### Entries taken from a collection
■ ■ ■ ■ ■

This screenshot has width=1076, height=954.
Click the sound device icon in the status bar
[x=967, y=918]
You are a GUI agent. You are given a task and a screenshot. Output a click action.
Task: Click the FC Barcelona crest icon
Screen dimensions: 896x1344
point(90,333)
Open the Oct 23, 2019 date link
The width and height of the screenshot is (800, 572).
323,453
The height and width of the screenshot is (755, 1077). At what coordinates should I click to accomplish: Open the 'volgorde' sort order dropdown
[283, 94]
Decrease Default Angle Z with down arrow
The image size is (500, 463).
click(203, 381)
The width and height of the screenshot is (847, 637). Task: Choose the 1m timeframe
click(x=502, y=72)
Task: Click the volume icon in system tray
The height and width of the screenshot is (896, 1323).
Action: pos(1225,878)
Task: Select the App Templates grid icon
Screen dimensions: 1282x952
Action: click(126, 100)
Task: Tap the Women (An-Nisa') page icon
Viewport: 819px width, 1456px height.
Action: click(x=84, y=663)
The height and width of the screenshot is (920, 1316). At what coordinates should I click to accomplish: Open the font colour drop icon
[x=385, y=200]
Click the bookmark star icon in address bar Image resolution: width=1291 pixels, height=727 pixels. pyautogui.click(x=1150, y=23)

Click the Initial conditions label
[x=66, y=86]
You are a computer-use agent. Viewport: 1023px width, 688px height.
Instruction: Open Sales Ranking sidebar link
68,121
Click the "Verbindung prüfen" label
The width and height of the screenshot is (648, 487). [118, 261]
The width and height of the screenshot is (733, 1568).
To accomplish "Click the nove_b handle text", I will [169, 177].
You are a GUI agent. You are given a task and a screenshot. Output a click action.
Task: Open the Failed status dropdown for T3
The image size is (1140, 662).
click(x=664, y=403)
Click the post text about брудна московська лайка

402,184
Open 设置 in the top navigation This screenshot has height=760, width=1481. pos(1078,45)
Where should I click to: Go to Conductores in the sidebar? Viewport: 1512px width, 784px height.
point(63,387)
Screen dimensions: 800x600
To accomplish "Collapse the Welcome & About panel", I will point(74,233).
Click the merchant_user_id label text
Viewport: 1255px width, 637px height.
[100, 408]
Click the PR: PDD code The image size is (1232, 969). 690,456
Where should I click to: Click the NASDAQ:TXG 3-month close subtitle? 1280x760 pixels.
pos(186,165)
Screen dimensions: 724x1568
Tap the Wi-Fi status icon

■ ■ ■ ■ ■

### EXERCISE
Output every record exactly as written, with nothing dropped.

### SOLUTION FOR THIS PROBLEM
This screenshot has width=1076, height=954.
Click the sound device icon in the status bar
[x=967, y=918]
You are a GUI agent. You are given a task and a screenshot. Output a click action.
Task: Click the FC Barcelona crest icon
Screen dimensions: 896x1344
point(90,333)
Open the Oct 23, 2019 date link
The width and height of the screenshot is (800, 572).
323,453
The height and width of the screenshot is (755, 1077). At what coordinates should I click to accomplish: Open the 'volgorde' sort order dropdown
[283, 94]
Decrease Default Angle Z with down arrow
The image size is (500, 463).
click(203, 381)
The width and height of the screenshot is (847, 637). Task: Choose the 1m timeframe
click(x=502, y=72)
Task: Click the volume icon in system tray
The height and width of the screenshot is (896, 1323).
Action: pos(1225,878)
Task: Select the App Templates grid icon
Screen dimensions: 1282x952
Action: click(126, 100)
Task: Tap the Women (An-Nisa') page icon
Viewport: 819px width, 1456px height.
Action: click(x=84, y=663)
The height and width of the screenshot is (920, 1316). At what coordinates should I click to accomplish: Open the font colour drop icon
[x=385, y=200]
Click the bookmark star icon in address bar Image resolution: width=1291 pixels, height=727 pixels. pyautogui.click(x=1150, y=23)

Click the Initial conditions label
[x=66, y=86]
You are a computer-use agent. Viewport: 1023px width, 688px height.
Instruction: Open Sales Ranking sidebar link
68,121
Click the "Verbindung prüfen" label
The width and height of the screenshot is (648, 487). [118, 261]
The width and height of the screenshot is (733, 1568).
To accomplish "Click the nove_b handle text", I will [169, 177].
You are a GUI agent. You are given a task and a screenshot. Output a click action.
Task: Open the Failed status dropdown for T3
The image size is (1140, 662).
click(x=664, y=403)
Click the post text about брудна московська лайка

402,184
Open 设置 in the top navigation This screenshot has height=760, width=1481. pos(1078,45)
Where should I click to: Go to Conductores in the sidebar? Viewport: 1512px width, 784px height.
point(63,387)
Screen dimensions: 800x600
To accomplish "Collapse the Welcome & About panel", I will point(74,233).
Click the merchant_user_id label text
Viewport: 1255px width, 637px height.
[100, 408]
Click the PR: PDD code The image size is (1232, 969). 690,456
Where should I click to: Click the NASDAQ:TXG 3-month close subtitle? 1280x760 pixels.
pos(186,165)
Screen dimensions: 724x1568
Tap the Wi-Fi status icon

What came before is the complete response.